## Fonte
§ §

Não há inconstitucionalidade, a priori,na inclusão de tributos na base de cálculo de outros tributos. Pelo contrário, a Carta de 1988 admite a incidência do ICMS sobre o IPI, quando a venda for realizada a consumidor final (art. 155, § 2º, XI, a contrario sensu),(19) e determina que a base de cálculo do ICMS na importação abranja o valor relativo ao próprio imposto (art. 155, § 2º, XII, i).(20)

Poder-se-ia sustentar, então, que somente em tais hipóteses seria legítima a inclusão do valor de tributos na base de cálculo de outros tributos. Trata-se, porém, de prática antiga e amplamente aceita em nosso sistema jurídico-tributário.

O Código Tributário Nacional, editado em 1966, prevê expressamente a inclusão, na base de cálculo do IPI, do Imposto de Importação e das taxas exigidas para a entrada do produto no país (art. 47, I, a e b). E, em sua redação original, determinava que a base de cálculo do antigo ICM fosse o “valor da operação de que decorrer a saída da mercadoria” (art. 53, I), sendo que o montante do ICM integrava o valor da operação, “constituindo o respectivo destaque nos documentos fiscais, quando exigido pela legislação tributária, mera indicação” para fins de controle do creditamento a ser realizado pelo adquirente (art. 53, § 4º), regulação que foi reiterada pelo Decreto-Lei 406/1968 (art. 2º, § 7º) e, quanto ao atual ICMS, pela Lei Complementar nº 87/1996 (art. 13, § 1º, I).

§ §

Dados extraídos de uma coleção:
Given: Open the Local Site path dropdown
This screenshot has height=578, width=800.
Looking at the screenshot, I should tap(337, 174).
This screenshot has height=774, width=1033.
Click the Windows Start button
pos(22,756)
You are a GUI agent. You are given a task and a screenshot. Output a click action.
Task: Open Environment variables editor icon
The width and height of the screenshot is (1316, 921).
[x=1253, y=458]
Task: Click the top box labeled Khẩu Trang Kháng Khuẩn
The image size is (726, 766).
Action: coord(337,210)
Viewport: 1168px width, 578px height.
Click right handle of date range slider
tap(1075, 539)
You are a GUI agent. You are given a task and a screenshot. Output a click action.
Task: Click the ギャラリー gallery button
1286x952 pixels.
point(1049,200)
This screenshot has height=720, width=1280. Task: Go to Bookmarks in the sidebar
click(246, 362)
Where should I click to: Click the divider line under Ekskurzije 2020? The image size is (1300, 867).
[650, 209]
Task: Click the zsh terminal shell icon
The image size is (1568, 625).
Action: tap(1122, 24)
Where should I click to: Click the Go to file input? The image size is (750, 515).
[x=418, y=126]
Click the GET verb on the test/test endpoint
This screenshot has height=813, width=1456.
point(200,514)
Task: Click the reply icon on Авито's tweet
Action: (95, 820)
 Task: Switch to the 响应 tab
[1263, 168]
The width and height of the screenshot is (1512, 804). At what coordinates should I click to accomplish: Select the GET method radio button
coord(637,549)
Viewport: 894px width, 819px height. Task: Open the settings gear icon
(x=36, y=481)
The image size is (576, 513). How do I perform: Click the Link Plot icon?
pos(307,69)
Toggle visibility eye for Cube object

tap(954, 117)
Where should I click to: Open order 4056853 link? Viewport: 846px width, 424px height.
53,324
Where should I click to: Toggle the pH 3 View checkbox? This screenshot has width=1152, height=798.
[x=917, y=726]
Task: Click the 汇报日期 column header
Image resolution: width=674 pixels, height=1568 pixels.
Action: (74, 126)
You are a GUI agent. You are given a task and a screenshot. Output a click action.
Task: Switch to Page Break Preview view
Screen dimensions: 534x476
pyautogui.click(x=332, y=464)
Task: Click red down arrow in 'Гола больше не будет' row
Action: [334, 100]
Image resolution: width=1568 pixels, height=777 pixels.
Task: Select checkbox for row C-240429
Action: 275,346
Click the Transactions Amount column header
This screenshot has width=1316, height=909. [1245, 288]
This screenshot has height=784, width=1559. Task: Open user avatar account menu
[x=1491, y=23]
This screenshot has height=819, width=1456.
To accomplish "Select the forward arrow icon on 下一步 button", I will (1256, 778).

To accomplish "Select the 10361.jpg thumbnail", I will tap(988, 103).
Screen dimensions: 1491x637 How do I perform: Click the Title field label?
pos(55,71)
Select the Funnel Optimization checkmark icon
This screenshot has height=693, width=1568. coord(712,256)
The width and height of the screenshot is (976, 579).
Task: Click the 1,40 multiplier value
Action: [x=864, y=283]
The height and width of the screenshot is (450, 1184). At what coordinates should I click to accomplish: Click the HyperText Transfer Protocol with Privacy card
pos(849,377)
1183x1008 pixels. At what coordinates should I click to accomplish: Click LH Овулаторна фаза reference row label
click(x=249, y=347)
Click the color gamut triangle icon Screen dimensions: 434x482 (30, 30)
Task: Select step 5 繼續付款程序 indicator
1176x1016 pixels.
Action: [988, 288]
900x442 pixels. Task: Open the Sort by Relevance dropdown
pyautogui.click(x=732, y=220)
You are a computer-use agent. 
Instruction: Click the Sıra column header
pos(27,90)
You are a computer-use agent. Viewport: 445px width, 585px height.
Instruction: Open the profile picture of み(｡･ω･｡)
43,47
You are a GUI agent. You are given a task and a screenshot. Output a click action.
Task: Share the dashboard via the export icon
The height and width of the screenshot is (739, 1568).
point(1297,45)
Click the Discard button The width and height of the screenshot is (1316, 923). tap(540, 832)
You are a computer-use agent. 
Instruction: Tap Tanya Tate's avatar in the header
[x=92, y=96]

§ §

Retome a fonte sobre a inclusão de tributos na base de cálculo de outros tributos, prosseguindo a partir da última frase apresentada. As linhas não têm relação com a fonte.

## Resposta
Ademais, questionada a inclusão do valor relativo ao ICMS na sua própria base de cálculo, o Supremo Tribunal Federal declarou, como já referido, a sua constitucionalidade, visto que

“O sistema tributário brasileiro não repele a incidência de tributo sobre tributo. Não há norma constitucional ou legal que vede a presença, na formação da base de cálculo de qualquer imposto, de parcela resultante do mesmo ou de outro tributo, salvo a exceção, que é a única, do inciso XI do parágrafo 2º do art. 155 da Constituição.” (21)

Na realidade, sequer se coloca, a nosso juízo, o problema da incidência de tributos sobre tributos, na medida em que, como dissemos, o ICMS não incide propriamente sobre o ICMS: a incidência ocorre sobre a totalidade do preço de venda, sem a dedução do montante devido a título de ICMS.

Em outros termos, não há inclusão do ICMS na sua base de cálculo,(22) senão a mera previsão de que o valor correlato não deve ser excluído de tal elemento da regra impositiva.

4.2 O ICMS não se amolda aos conceitos de faturamento e de receita

A segunda tese que embasou a decisão proferida pelo Plenário do Supremo Tribunal Federal foi a de que o valor relativo ao ICMS não integra o conceito de faturamento (e tampouco o de receita bruta), de modo que não pode sofrer a incidência da Cofins. Lê-se na ementa:

“COFINS. BASE DE INCIDÊNCIA. FATURAMENTO. ICMS. O que relativo a título de Imposto sobre a Circulação de Mercadorias e a Prestação de Serviços não compõe a base de incidência da Cofins, porque estranho ao conceito de faturamento.”(23)

O ICMS pode até ser “estranho ao conceito de faturamento” e de receita bruta, mas isso não implica que o valor devido a título de ICMS deva ser deduzido da base de cálculo da Cofins, porque, como dito, na realidade o ICMS não está inserido na base de cálculo da Cofins.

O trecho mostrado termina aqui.